> TASK DIRECTIONS
Can you copy out the part of the listing that opens with the line containing "This screenshot has" and runs to the end of the listing, leaving the pictures out of your answer?

◇ ◇ ◇ ◇

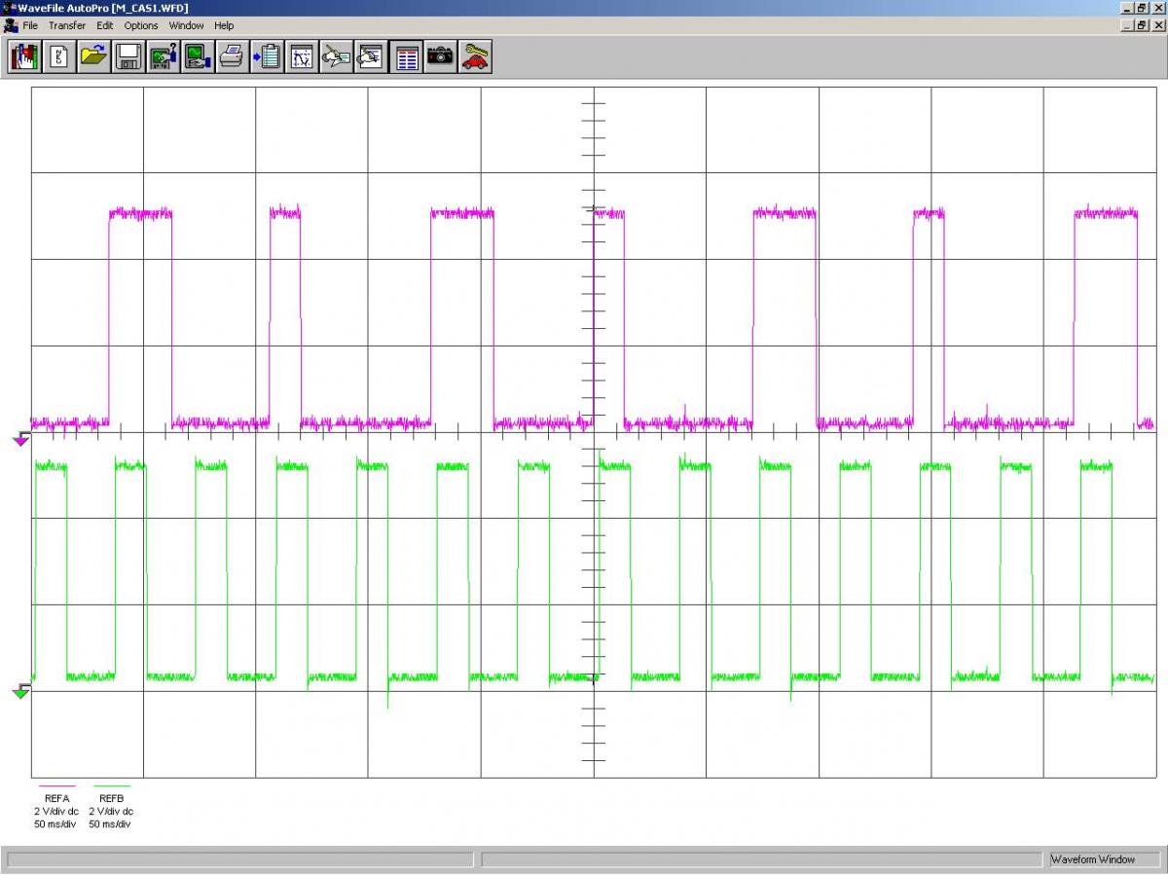Viewport: 1168px width, 875px height.
Task: Open the Options menu
Action: [x=141, y=25]
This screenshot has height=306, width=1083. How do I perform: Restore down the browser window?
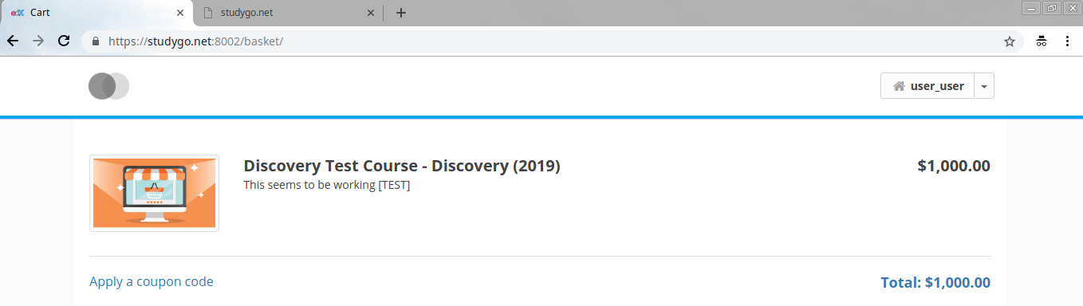click(x=1052, y=8)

◇ ◇ ◇ ◇

> RESPONSE TO THE TASK
This screenshot has height=306, width=1083. How do I perform: Restore down the browser window?
click(x=1052, y=8)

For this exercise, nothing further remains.